First create a OneHotEncoder transformer that encodes into k-1 binary variables and returns a NumPy array:

In [None]:
encoder_scikit_learn = OneHotEncoder(categories='auto', drop='first', sparse=False)

# Now fit i.e. make scikit_learn to learn the encoder to a slice of the train set with the categorical variables so it identifies the categories to encode:
encoder_scikit_learn.fit(X_train[vars_categorical])

Scikit-learn's `OneHotEncoder()` function will only encode the categories learned from the train set. If there are new categories in the test set, we can instruct the encoder to ignore them or to return an error with the `handle_unknown='ignore'` argument or the `handle_unknown='error'` argument, respectively. 

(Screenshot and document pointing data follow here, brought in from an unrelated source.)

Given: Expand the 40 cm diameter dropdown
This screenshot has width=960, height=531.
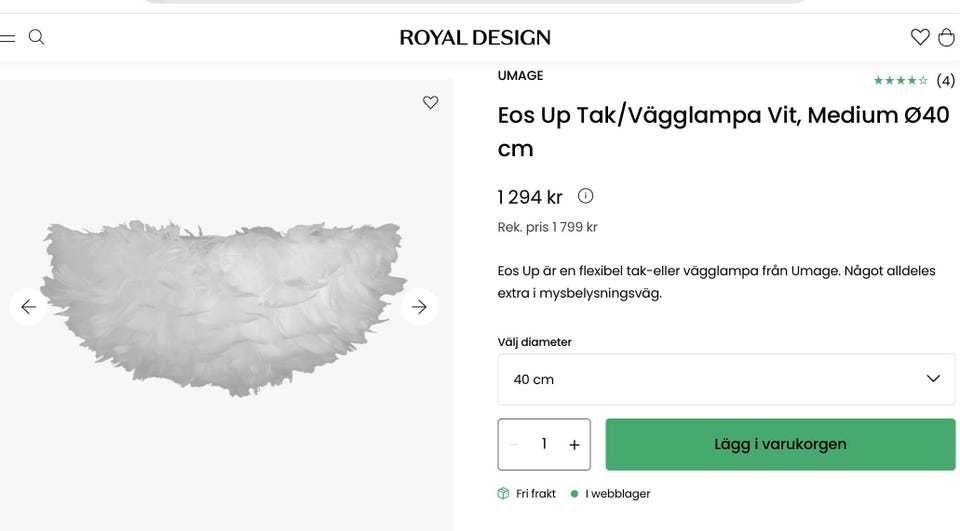Looking at the screenshot, I should 726,379.
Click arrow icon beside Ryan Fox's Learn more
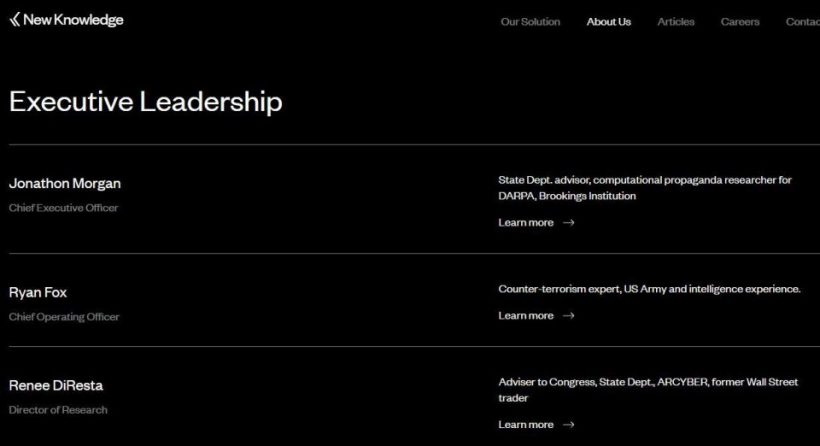Image resolution: width=820 pixels, height=446 pixels. point(569,316)
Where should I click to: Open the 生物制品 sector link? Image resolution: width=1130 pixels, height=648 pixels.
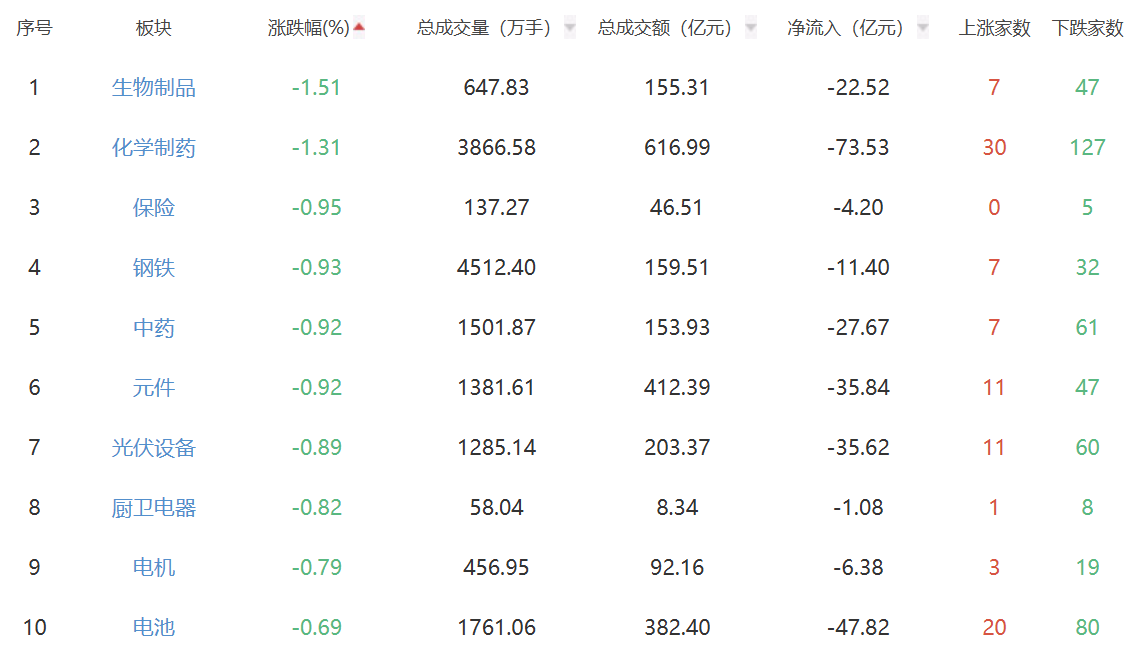point(154,87)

Now, let's create the NumPy arrays with the binary variables for train and test sets:

In [None]:
X_train_encoded_scikit = encoder_scikit_learn.transform(X_train[vars_categorical])

X_train_encoded_scikit.head()

In [None]:
X_test_encoded_scikit = encoder_scikit_learn.transform(X_test[vars_categorical])

X_test_encoded_scikit.head()

Unfortunately, the feature names are not preserved in the NumPy array, therefore, identifying which feature was derived from which variable is not straightforward.